TASK TO COMPLETE = Exact copies of the records below are required.
GIVEN INFORMATION Start Marker
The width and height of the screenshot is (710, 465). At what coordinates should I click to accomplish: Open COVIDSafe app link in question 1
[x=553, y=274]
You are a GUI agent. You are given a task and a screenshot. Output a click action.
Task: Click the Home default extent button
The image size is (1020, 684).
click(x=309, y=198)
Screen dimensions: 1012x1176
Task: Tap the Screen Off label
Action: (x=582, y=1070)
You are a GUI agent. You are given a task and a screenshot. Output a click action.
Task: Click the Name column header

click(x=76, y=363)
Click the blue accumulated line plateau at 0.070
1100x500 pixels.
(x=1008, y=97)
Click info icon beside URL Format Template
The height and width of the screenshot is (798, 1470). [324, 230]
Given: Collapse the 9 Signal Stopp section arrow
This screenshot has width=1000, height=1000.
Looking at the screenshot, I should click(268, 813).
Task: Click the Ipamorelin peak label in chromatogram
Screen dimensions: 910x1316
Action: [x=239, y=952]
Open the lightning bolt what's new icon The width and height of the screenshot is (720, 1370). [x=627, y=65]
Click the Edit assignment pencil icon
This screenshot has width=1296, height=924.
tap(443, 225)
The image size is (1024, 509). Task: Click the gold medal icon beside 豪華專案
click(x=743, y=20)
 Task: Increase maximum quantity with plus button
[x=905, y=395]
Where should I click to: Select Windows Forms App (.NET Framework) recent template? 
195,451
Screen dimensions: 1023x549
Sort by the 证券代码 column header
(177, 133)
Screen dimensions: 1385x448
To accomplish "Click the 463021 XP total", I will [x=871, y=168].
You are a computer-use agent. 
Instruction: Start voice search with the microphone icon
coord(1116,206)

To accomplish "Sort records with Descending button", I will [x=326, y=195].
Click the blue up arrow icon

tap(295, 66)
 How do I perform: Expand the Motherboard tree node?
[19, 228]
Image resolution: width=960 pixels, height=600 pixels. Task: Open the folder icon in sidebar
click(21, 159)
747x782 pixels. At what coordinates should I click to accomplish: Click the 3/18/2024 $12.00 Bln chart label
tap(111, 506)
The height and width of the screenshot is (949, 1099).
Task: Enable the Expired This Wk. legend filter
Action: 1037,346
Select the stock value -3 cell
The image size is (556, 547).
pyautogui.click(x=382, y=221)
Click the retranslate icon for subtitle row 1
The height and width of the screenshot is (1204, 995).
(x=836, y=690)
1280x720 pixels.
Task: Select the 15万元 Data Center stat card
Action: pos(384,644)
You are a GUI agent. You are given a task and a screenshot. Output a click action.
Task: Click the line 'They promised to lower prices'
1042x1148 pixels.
GIVEN INFORMATION End Marker
WRITTEN SOLUTION =
The width and height of the screenshot is (710, 465). At what coordinates should I click to accomplish: Open COVIDSafe app link in question 1
[x=553, y=274]
You are a GUI agent. You are given a task and a screenshot. Output a click action.
Task: Click the Home default extent button
The image size is (1020, 684).
click(x=309, y=198)
Screen dimensions: 1012x1176
Task: Tap the Screen Off label
Action: (x=582, y=1070)
You are a GUI agent. You are given a task and a screenshot. Output a click action.
Task: Click the Name column header

click(x=76, y=363)
Click the blue accumulated line plateau at 0.070
1100x500 pixels.
(x=1008, y=97)
Click info icon beside URL Format Template
The height and width of the screenshot is (798, 1470). [324, 230]
Given: Collapse the 9 Signal Stopp section arrow
This screenshot has width=1000, height=1000.
Looking at the screenshot, I should click(268, 813).
Task: Click the Ipamorelin peak label in chromatogram
Screen dimensions: 910x1316
Action: [x=239, y=952]
Open the lightning bolt what's new icon The width and height of the screenshot is (720, 1370). [x=627, y=65]
Click the Edit assignment pencil icon
This screenshot has width=1296, height=924.
tap(443, 225)
The image size is (1024, 509). Task: Click the gold medal icon beside 豪華專案
click(x=743, y=20)
 Task: Increase maximum quantity with plus button
[x=905, y=395]
Where should I click to: Select Windows Forms App (.NET Framework) recent template? 
195,451
Screen dimensions: 1023x549
Sort by the 证券代码 column header
(177, 133)
Screen dimensions: 1385x448
To accomplish "Click the 463021 XP total", I will [x=871, y=168].
You are a computer-use agent. 
Instruction: Start voice search with the microphone icon
coord(1116,206)

To accomplish "Sort records with Descending button", I will [x=326, y=195].
Click the blue up arrow icon

tap(295, 66)
 How do I perform: Expand the Motherboard tree node?
[19, 228]
Image resolution: width=960 pixels, height=600 pixels. Task: Open the folder icon in sidebar
click(21, 159)
747x782 pixels. At what coordinates should I click to accomplish: Click the 3/18/2024 $12.00 Bln chart label
tap(111, 506)
The height and width of the screenshot is (949, 1099).
Task: Enable the Expired This Wk. legend filter
Action: 1037,346
Select the stock value -3 cell
The image size is (556, 547).
pyautogui.click(x=382, y=221)
Click the retranslate icon for subtitle row 1
The height and width of the screenshot is (1204, 995).
(x=836, y=690)
1280x720 pixels.
Task: Select the 15万元 Data Center stat card
Action: pos(384,644)
You are a GUI agent. You are given a task and a screenshot. Output a click action.
Task: Click the line 'They promised to lower prices'
1042x1148 pixels.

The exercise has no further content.